Stored items:
—————
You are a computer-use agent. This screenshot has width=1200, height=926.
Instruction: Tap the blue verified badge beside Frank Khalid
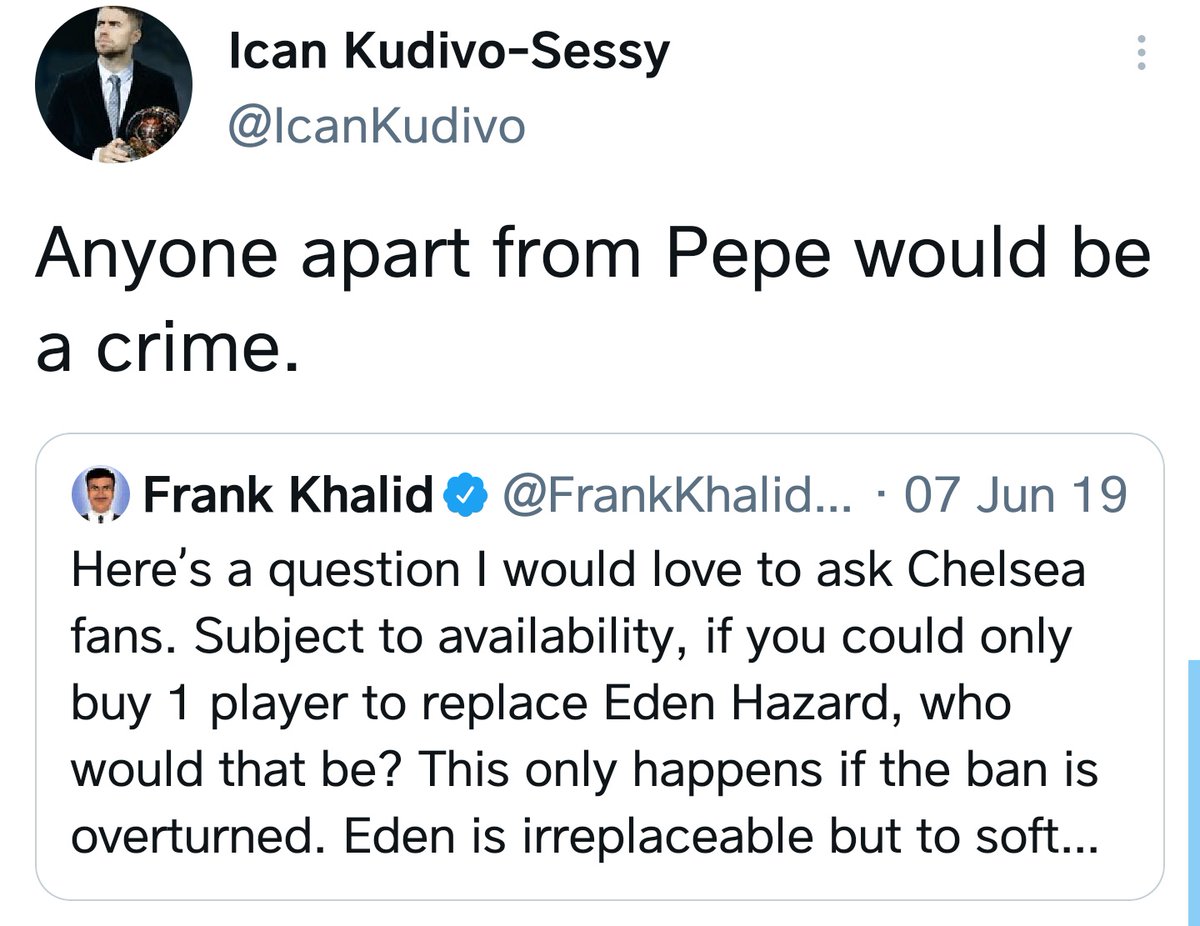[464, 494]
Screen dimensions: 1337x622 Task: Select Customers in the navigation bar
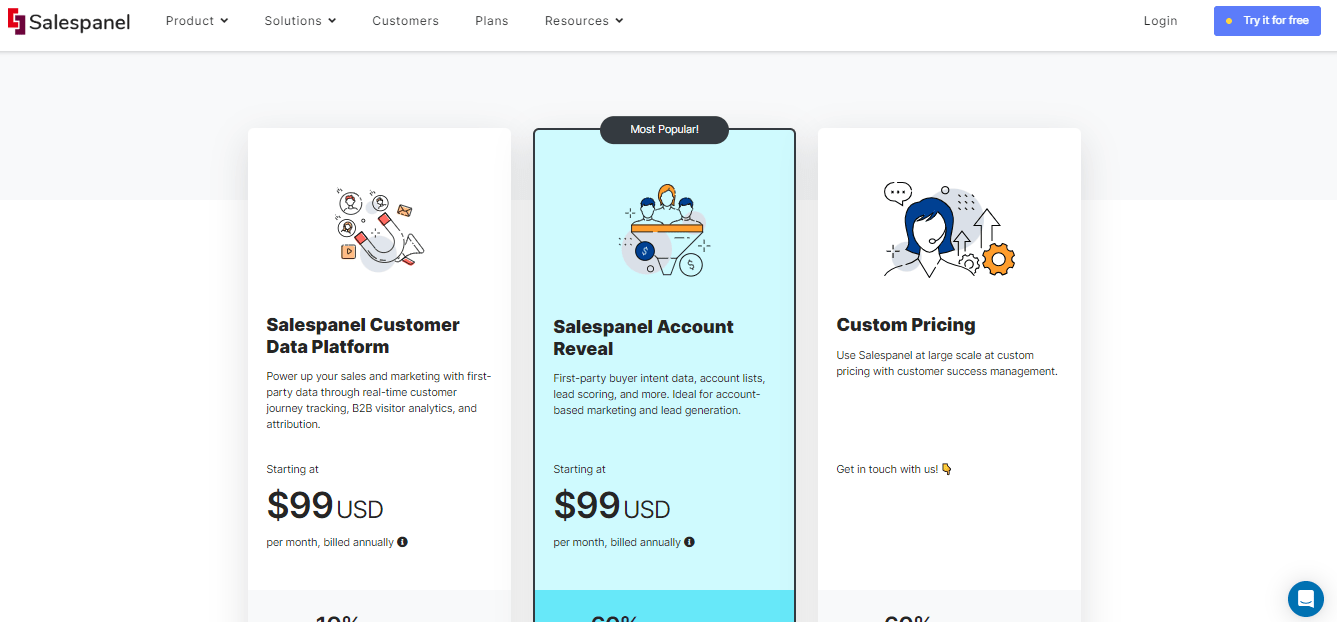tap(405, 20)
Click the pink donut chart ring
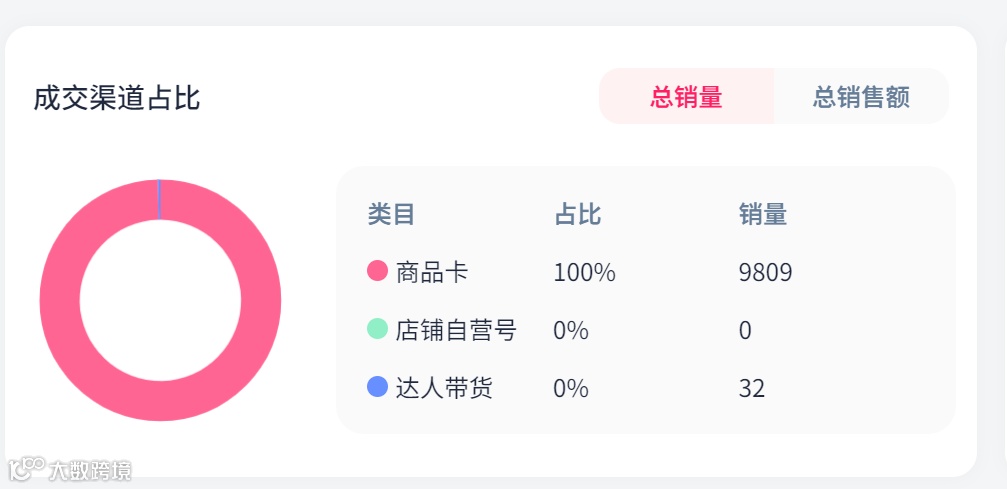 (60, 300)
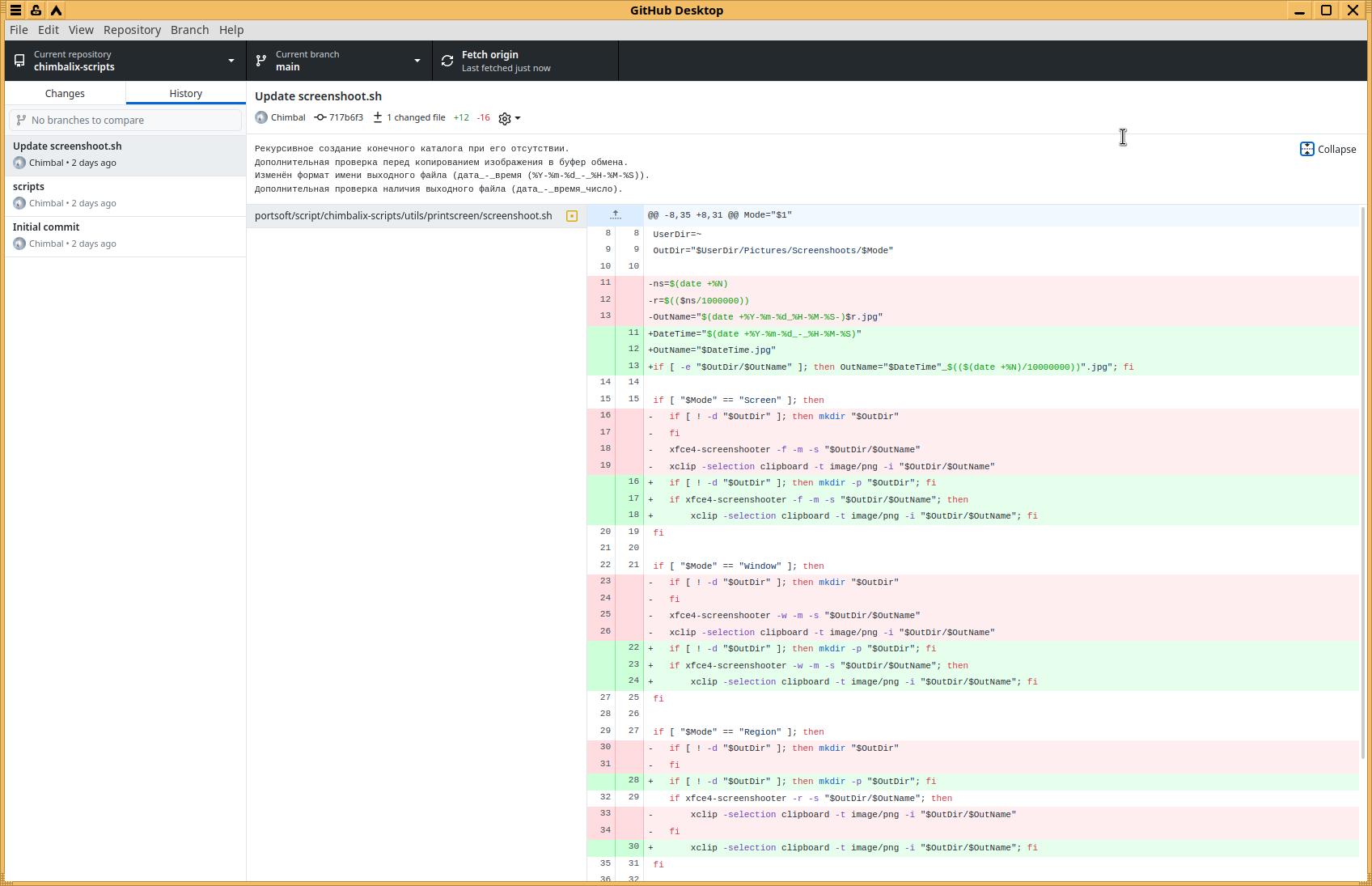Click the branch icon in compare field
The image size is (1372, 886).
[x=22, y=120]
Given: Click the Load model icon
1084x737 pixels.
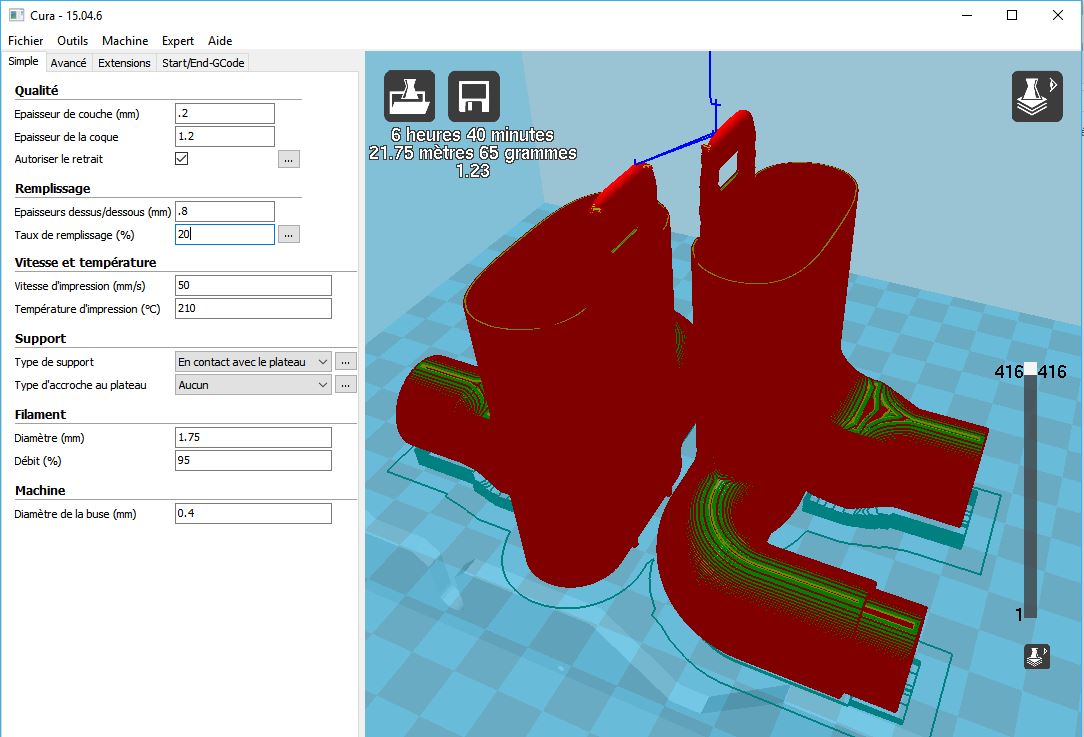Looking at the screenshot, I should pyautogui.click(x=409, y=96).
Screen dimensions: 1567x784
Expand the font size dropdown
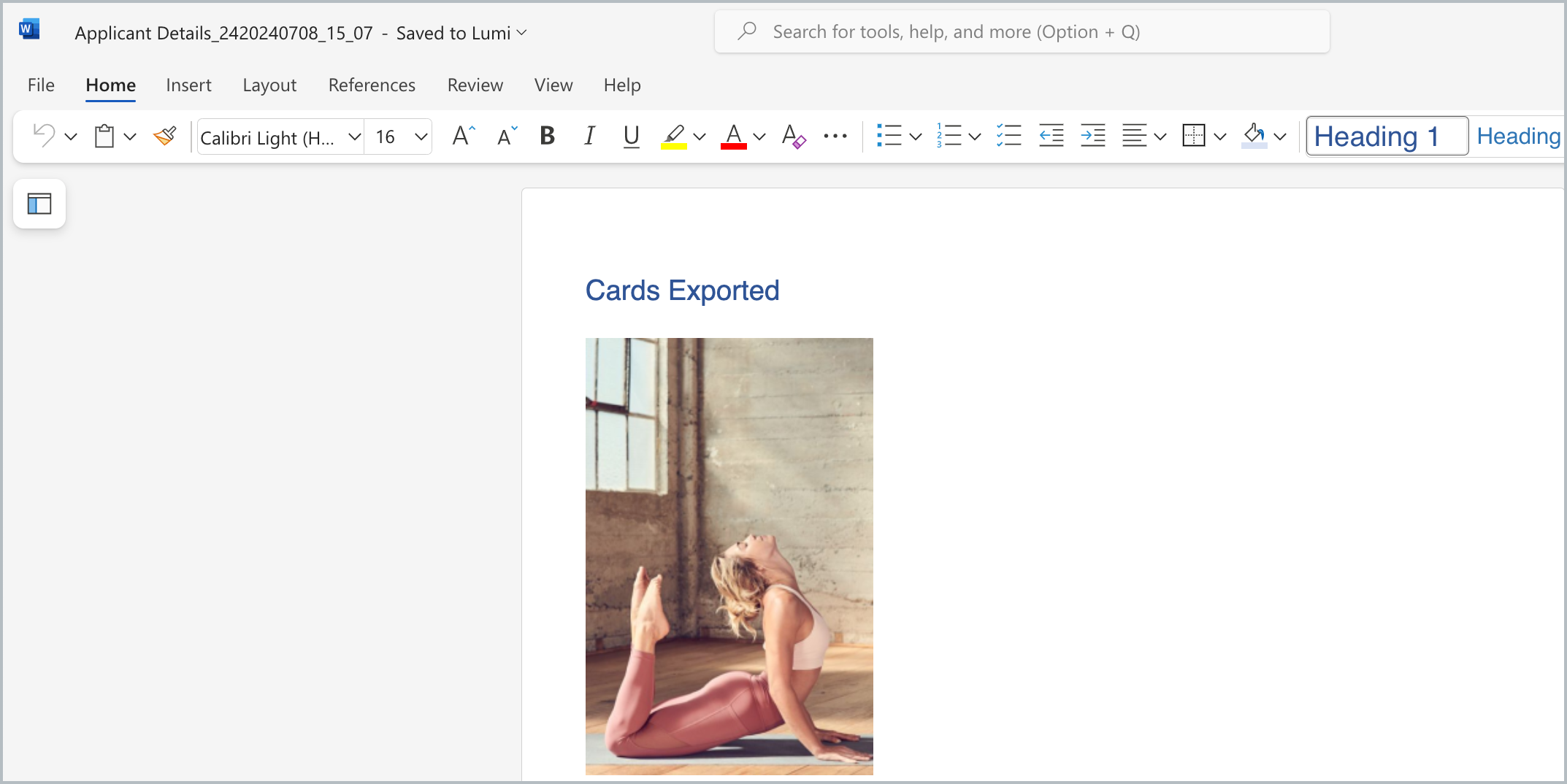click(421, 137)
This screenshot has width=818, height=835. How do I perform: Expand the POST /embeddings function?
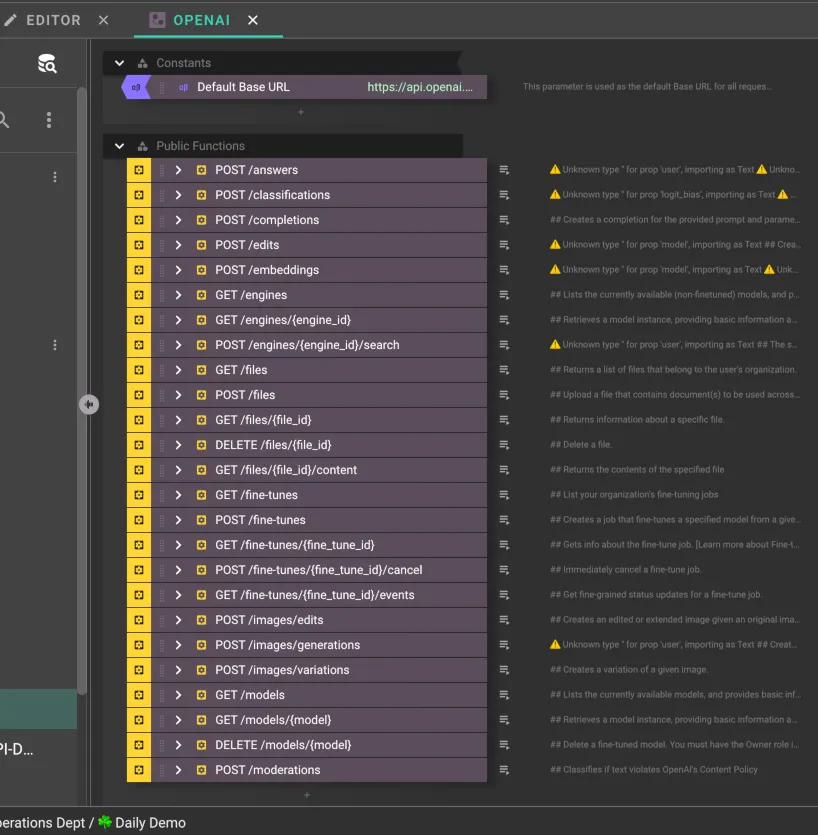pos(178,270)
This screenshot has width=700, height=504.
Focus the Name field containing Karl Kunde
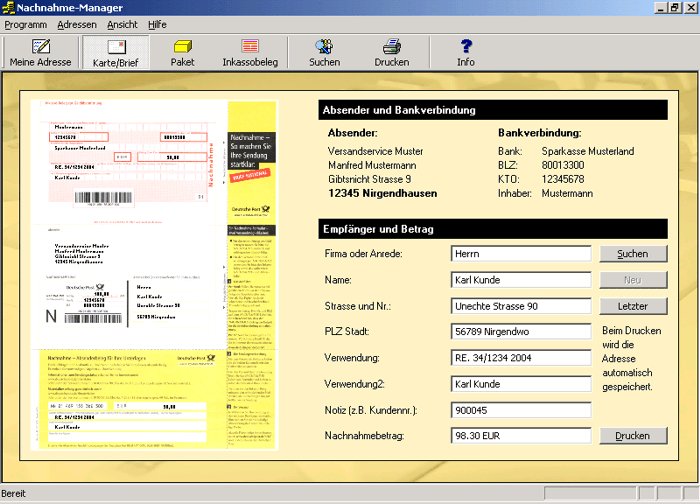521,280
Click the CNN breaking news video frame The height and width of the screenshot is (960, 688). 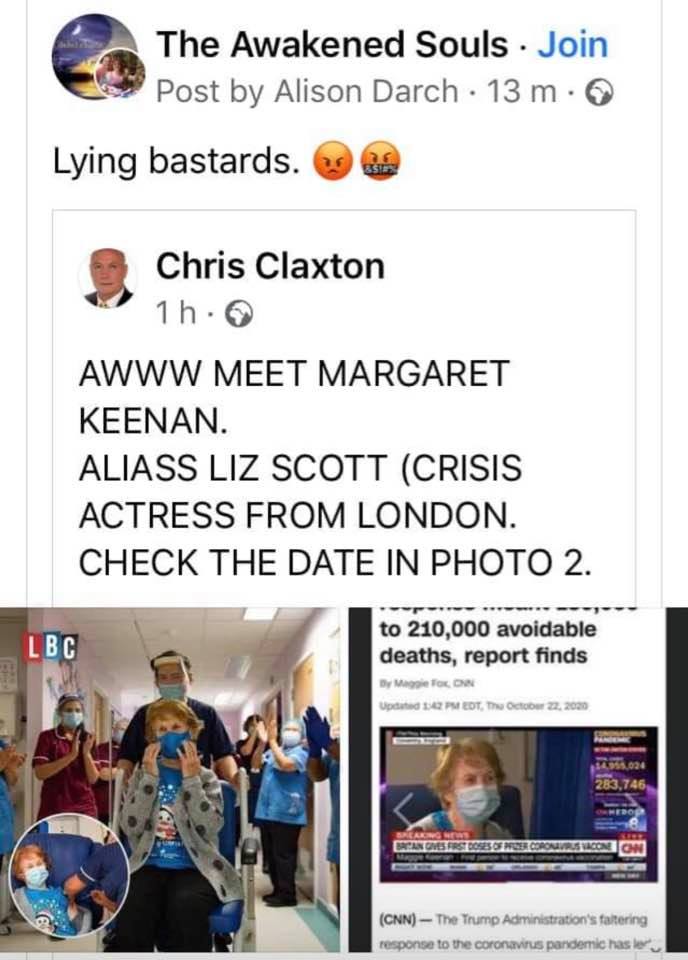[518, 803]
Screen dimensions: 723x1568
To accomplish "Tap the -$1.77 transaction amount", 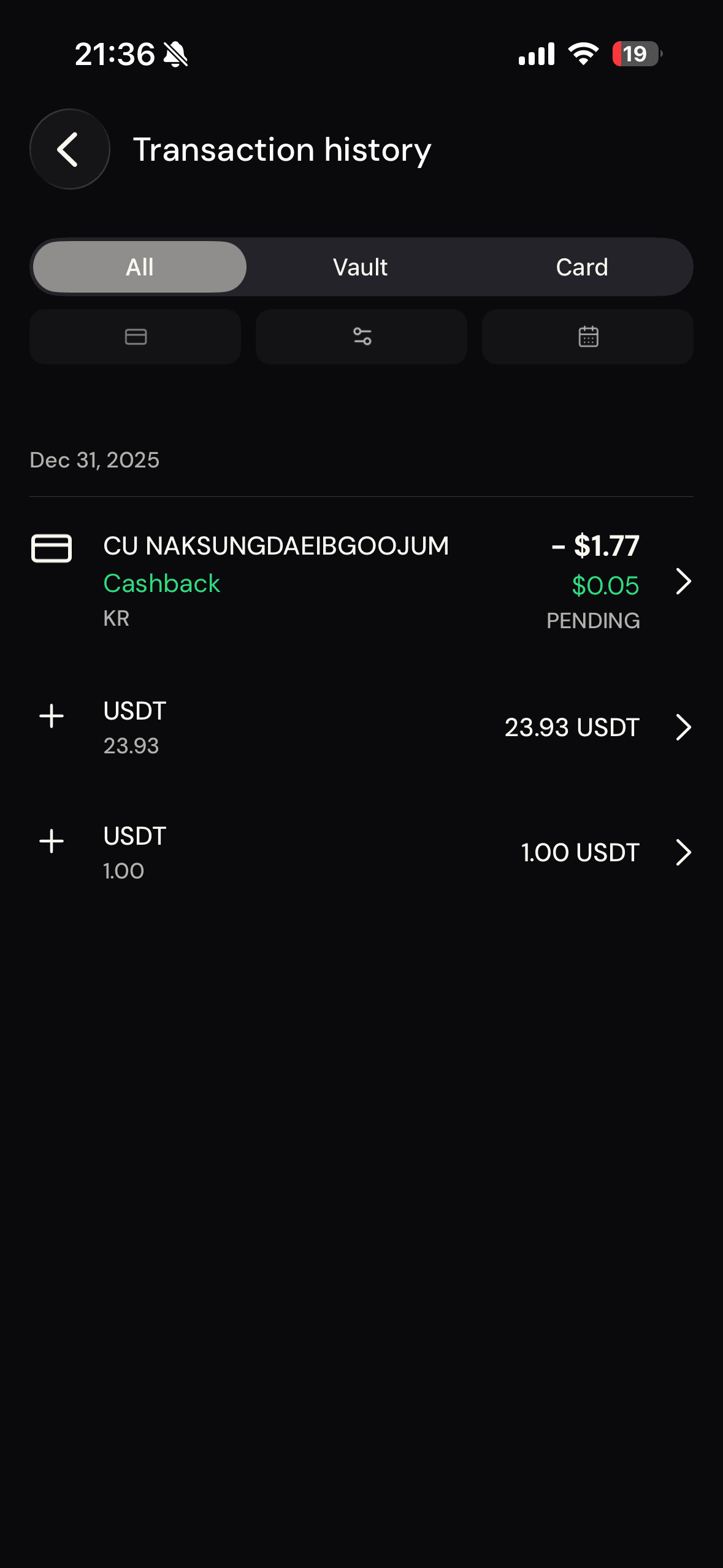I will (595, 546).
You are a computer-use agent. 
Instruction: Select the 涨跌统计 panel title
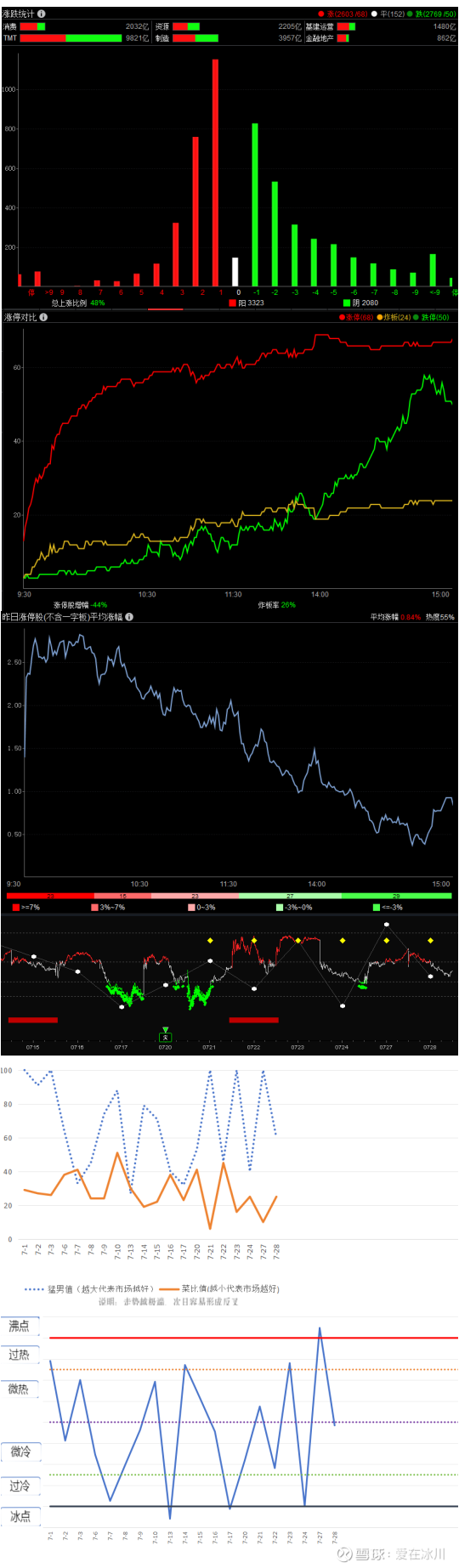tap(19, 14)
—————
Read the entries above, then pull out the lines that include "computer".

REPLY TO THE TASK:
You are a computer-use agent. This screenshot has width=1200, height=926.
You are a computer-use agent. 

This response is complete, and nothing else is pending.